▶ **Provided text**:
________________________
Posts Tagged ‘CBGB’s

31
Dec
09

Patti Smith, documentary subject

Patti Smith with Steve Sebring; image courtesy of gerryco23.wordpress.com

Before I went on vacation, Kristen at Act Your Age told me that PBS was going to show Dream of Life, a 2008 documentary by Steven Sebring about Patti Smith. Then yesterday, as I was sorting out my house, my friends Jacob and Melissa reminded me that it was going to be on later that night. It should be noted that I received reminder messages from them within the span of five minutes. I’m fine with being the music geek friends send these sorts of notices to. Thanks, everyone.

First, a disclaimer. I’m not a Patti Smith fan. What I mean by that is, I don’t know Smith’s music very well. Several of my friends got to know her through her music, perhaps developing their feminist and/or queer identities as a result. I’m sure the same could be said for readers of this blog I don’t know personally. This isn’t to say I’m not open to listening to her work. I’m just not very familiar with it. If there is interest in subsequent posts wherein I listen to her albums in chronological order and document my thoughts about it like Carrie Brownstein did with Phish earlier this year, show me the way.

Next, a confession. I haven’t until recently been interested in listening to Patti Smith’s music. While I haven’t listened to Horses in its entirety, I am familiar with her, and the ways in which I’m familiar with her give me pause. Here is why.

1. Each time I see a documentary where she is discussed, the opening chords to “Gloria” fade in and a bunch of musicians wax pretentious about how her music melded the sacred with the profane, or that she was not a musician but a poet and I get pissy. Not because of the song, but because of the purple prose being recited over it. I actually hadn’t heard the song in full until I was well into college.

2. With some exception, these superlatives tend to come from men: Glenn Branca, Thurston Moore, Legs McNeil, Patti Smith Group guitarist Lenny Kaye, Richard Hell, Bruce Springsteen, Bono, and Michael Stipe are but a few names. I remember Alice Bag talks about her influence in the supplemental feature about women in punk in Don Letts’s Punk: Attitude and I know riot grrrl pioneers like Kathleen Hanna were inspired by her, but the praise mainly comes from the men. Established or well-regarded rock and roll dudes. Legends, if you will.
________________________
▶ **What the task requires**: In the blog post about Patti Smith, who made the 2008 documentary Dream of Life? Please answer using only the blog post.

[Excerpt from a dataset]
________________________
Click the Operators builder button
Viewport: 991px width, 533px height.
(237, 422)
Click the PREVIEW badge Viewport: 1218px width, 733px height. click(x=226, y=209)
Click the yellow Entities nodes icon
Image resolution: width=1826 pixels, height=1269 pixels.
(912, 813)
________________________
▶ **Response**: Steven Sebring